As with her career, motherhood showed her how to accept the failures with the successes: “Some days I feel like I should win best mom of the day award, and some days I find myself doing strange things that don’t have any real purpose, in faraway corners in my house, and I realise I am literally and deliberately hiding from my children.”
These words will hit close to home and it’s refreshing to read that even an accomplished celebrity such as Kate is not immune to fear and self-doubt.
Kate admits there is a constant need for balancing her acting career and business with being a single mom.
And despite the “primal ounce of the nurturing, domestic woman” within her, Kate also considers herself a “hunter.”
She knows that being a stay-at-home mom just won’t work for her because the only she can be the best mom is if she can still follow her “creative endeavors.”

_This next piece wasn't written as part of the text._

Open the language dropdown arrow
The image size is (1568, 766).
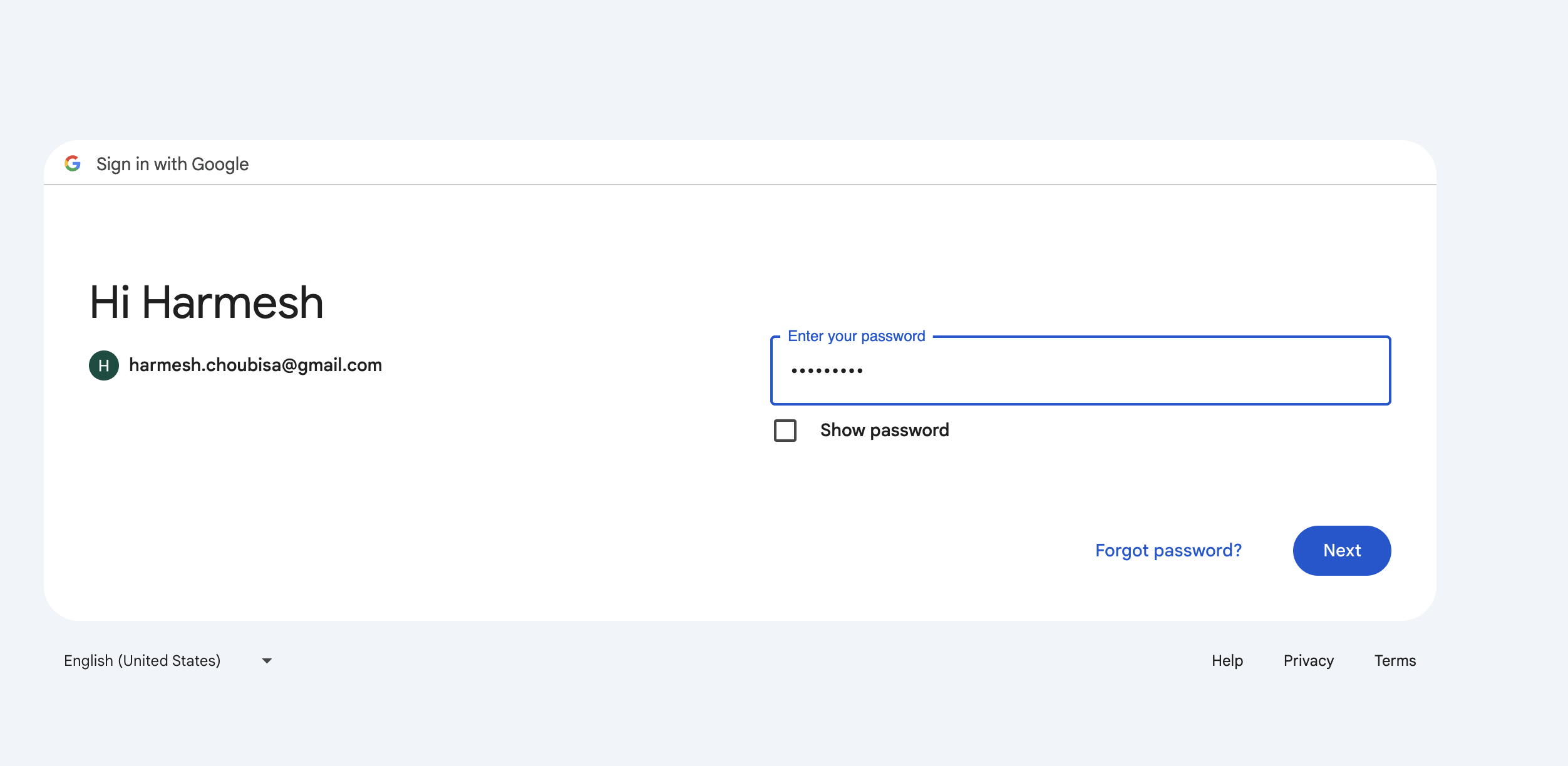click(x=267, y=661)
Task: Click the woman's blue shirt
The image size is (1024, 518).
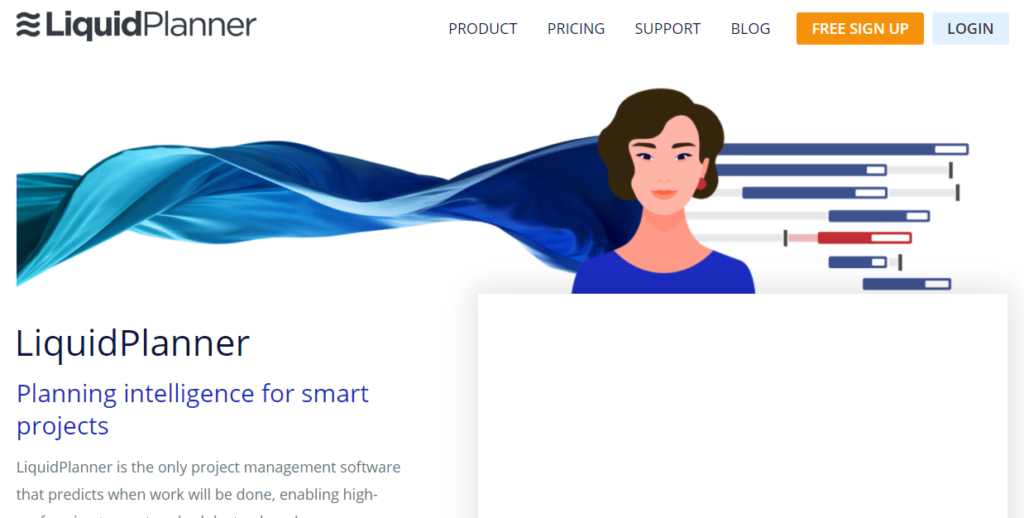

“I feel that somehow we are supposed to feel apologetic about wanting both. But I don’t want to apologize for that anymore. Being both already comes at an emotional cost, without adding society’s antiquated idea of the traditional roles of man and woman in the home,” writes Kate.
Kate split from her youngest son’s dad, Muse vocalist Matt Bellamy back in 2014.
Motherhood is not always exciting or immediately rewarding as some might idealise it to be. “Yes, I help my kids with their homework. But I also get bored doing it,” she confesses.
Continuing, “I will sit and listen to my children pontificate and discuss their ideas till the day is long because it warms my heart, but I really don’t want to do math! I’m gonna say it: I’d prefer to watch ‘The Bachelor’ rather than do fractions and divisions.”
Well done, Kate. Your honesty is both refreshing and inspiring!